Слухи Агату то возмущали, то забавляли, но порой, глядя в зеркало, она и сама думала, что истина лежит где-то посередине и люди ее на самом деле сторонятся. Ранний брак – господи, как это было давно! – развалился, а новых кавалеров не прибавилось. Она даже как-то пристала к лучшему другу, оперу Стасу Фомину, с требованием объяснить, чего же ей так не везет в личной жизни. Тот, глубокомысленно почесав макушку, изрек:

– Ну, мать… Во-первых, ты слишком умна. Не каждый мужик потянет умную бабу, да еще с весьма авторитетным мнением. Во-вторых, ты слишком хороша собой.

– Разве это плохо? – удивилась Агата.

Рассуждали они, естественно, под рюмочку у нее на даче. Подруга Фомина, тележурналистка Александра Кротова, уже давно безмятежно дрыхла на лавочке, укутанная драным пледом, и в разговоре не участвовала.

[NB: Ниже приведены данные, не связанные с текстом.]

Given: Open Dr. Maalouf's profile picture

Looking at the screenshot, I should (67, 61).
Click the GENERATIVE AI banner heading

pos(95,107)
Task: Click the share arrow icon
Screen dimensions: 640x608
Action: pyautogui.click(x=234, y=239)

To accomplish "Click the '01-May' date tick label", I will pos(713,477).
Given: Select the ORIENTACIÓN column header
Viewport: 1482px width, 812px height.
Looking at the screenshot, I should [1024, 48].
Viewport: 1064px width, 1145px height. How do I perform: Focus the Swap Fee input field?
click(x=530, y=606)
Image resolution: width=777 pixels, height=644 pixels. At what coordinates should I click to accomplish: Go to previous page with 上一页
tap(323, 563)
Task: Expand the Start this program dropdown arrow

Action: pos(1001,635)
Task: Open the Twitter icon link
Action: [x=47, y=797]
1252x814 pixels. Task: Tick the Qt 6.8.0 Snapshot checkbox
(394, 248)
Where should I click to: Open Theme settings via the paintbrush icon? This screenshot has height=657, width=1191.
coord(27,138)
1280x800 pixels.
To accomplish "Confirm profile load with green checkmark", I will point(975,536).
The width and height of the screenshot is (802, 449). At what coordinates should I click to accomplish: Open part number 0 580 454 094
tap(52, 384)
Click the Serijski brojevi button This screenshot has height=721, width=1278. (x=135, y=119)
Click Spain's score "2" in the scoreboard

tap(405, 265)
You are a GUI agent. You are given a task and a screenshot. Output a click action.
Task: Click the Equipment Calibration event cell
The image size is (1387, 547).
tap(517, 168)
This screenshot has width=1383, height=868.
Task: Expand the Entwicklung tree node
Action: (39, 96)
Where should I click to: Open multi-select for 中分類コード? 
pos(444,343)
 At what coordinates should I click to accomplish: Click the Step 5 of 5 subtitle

– Это хорошо, когда перед тобой пусечка, – пояснил Стас, пьяненький и оттого излишне болтливый. – Такая безмозглая лялька, на которую ты смотришь и думаешь: ох, я бы ее повалял! А у тебя…

– Что – у меня?

– Отталкивающая красота, – пояснил Стас, и слово «отталкивающая» он проговорил по слогам, будто в гроб гвозди вколачивал. – Агата, ты же как произведение искусства, на такое только смотреть… Стоит статуя в лучах заката… Да еще и занята постоянно, все, как у майского жука, на лету. Смотрит на тебя мужик и понимает: не потяну я ее, мне б чего попроще.

– И что делать? – уныло спросила Агата. – Планочку опускать? Терпеть немытого маменькиного сынка или алкаша – пусть худой, лишь бы мой?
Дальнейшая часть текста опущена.